12.11.2018
Der elektronische Max | Dank Tele-Präsenz kann ein 14-jähriger Erfurter im Krankenzimmer und bei seinen Schulfreunden sein

Von Dirk Löhr (epd) Rasmus, Hannes und Henrik haben ihren Freund Max schon seit Wochen nicht sehen können. Der Erfurter Gymnasiast liegt im Jenaer Universitätsklinikum auf einer Isolierstation. Streng abgeschirmt von allen möglichen Keimen hofft der 14-Jährige darauf, dass seine Stammzellen-Transplantation anschlägt.

Die Kraft des jungen reicht nicht immer für Besucher oder den Unterricht am Krankenbett. Jetzt haben seine Eltern und die Lehrer eine Möglichkeit gefunden, die Max ein Stück weit wieder an der Schulgemeinschaft im Evangelischen Ratsgymnasium der Landeshauptstadt teilhaben lässt. Ein Roboter - auch der heißt Max - kann vom Krankenzimmer aus von ihm per Laptop durch die Schule gesteuert werden. Statt Füßen hat das gut 3.000 Euro teure Gerät zwei Räder. Auf einem ausfahrbaren Stativ sitzt ein iPad. So sieht Max, der Junge, was im Klassenzimmer passiert. Auf dem flachen Tablet, so der Plan, können seine Schulfreunde ihm ihrerseits in die Augen schauen. Tele-Präsenz nennt sich das Ganze.
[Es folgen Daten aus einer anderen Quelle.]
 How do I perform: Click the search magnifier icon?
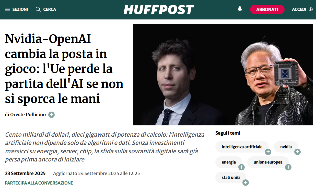(x=38, y=9)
Damit der Roboter durch die Schule fahren kann, mussten alle - Lehrer wie Schüler - dem strengen Datenschutz genügen und dem Projekt zustimmen. "Das haben auch alle getan", sagt Schulleiter Michael Friese. Er ist dankbar, dass Max so die Chance bekommt, wieder dabei zu sein, er auf Tuchfühlung mit seinen Kumpels gehen kann. "Wir sind keine Technikfreaks, wir sind hier, um Max zu halfen", meint der Direktor und blickt zum Roboter.

Dafür muss indes noch einiges getan werden. Noch hat das W-LAN-Netz des Gymnasiums Lücken. Am Freitag soll ein Techniker kommen und für einen flächendeckenden Empfang sorgen. Dann ist es an dem Trio aus der Klasse von Max, für den Roboter zu sorgen: Er muss am Abend an eine Steckdose angeschlossen und früh wieder betriebsbereit gemacht werden. Das ist nicht schwer. "Ihr drückt diesen Knopf etwa fünf Sekunden, dann geht der Roboter an", erklärt André vom Berliner Verein "Kolibri - Hilfe für krebskranke Kinder" das Prozedere.
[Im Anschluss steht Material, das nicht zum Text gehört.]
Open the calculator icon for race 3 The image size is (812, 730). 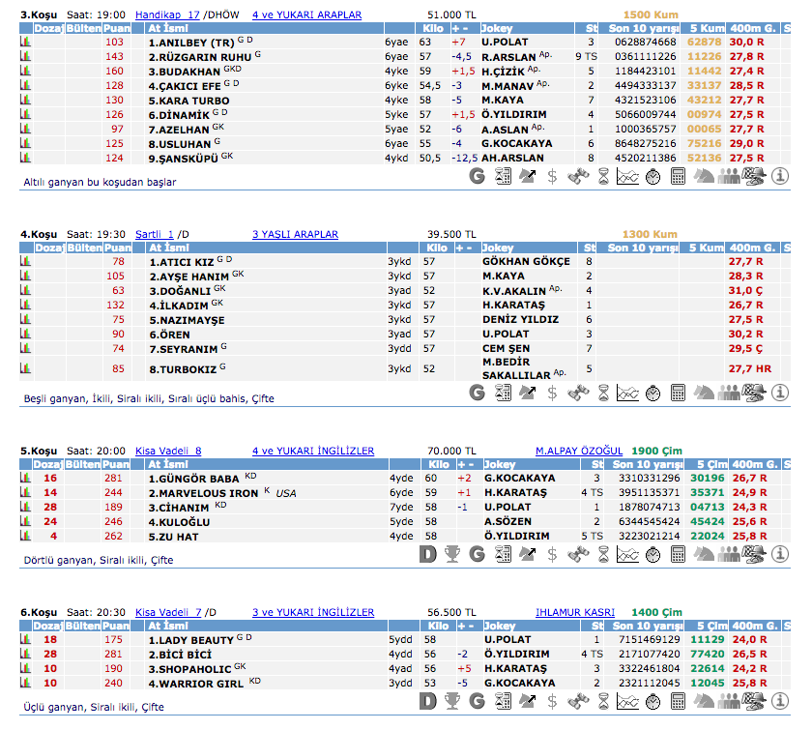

Er und sein Freund Jonathan haben zusammen mit Vereinschef Frank Hauser den Max auf Rädern nach Erfurt gebracht. Es ist das erste Mal, dass sie einen Telepräsenz-Roboter zum Einsatz bringen. Aber, wen er sich am Ratsgymnasium bewährt, ist das bestimmt nicht das letzte Mal, meint Vereinschef Hauser. Seit 2015 versucht er mit wenigen Mitstreitern und allein durch Spenden finanziert, krebskranken Kindern mit einer speziellen Ausrüstung zu helfen oder sie mit einem Geschenk auf hellere Gedanken zu bringen. Das kann ein Fahrrad sein, erklärt er, oder ein Laptop, ein frisch gepflasterter Weg oder eben ein elektronischer Max.

Dem Vater des kranken Jungen ist indes die Freude über die Leihgabe anzusehen. Die Familie hat schwere Wochen hinter sich. Es gab nach der Transplantation Komplikationen. Nun hoffen alle, dass der 14-jährige Schüler wieder gesund wird - und vielleicht Ende des Monats aus dem Krankenhaus entlassen werden kann. Ob sein Sohn vom anderen Max weiß? Na klar, meint er. Und was sagt der Sohnemann dazu? "Cool", antwortet Vater Johannes. Alle müssen breit grinsen.

Dabei ist der Erfolg der ganzen Unternehmung nicht völlig sicher. Auch die Lehrer, die demnächst vor ihren Schülern und einem Roboter stehen, müssen sich an die neue Situation erst gewöhnen. Doch wie Klassenlehrerin Anja Menke sind alle optimistisch - und auch ein klein wenig aufgeregt. André und Jonathan, die beiden Techniker von "Kolibri", versuchen, ihnen die Sorgen zu nehmen. "So lange die grüne Lampe brennt ist alles in Ordnung", versichern sie.

Bis das für den Schüler Max endlich wieder gilt, ist es noch ein Stück anstrengenden Weges. In Gedanken wird er dabei von vielen Menschen unterstützt. Nachdem seine besonders schwere Form von Leukämie bekannt wurde, ließen sich an einem Samstag im Frühling etwa 2.000 Erfurter als potenzielle Stammzellen-Spender typisieren. Zugleich wurde weltweit nach einem passenden Spender gesucht und zum Glück auch ein passender gefunden.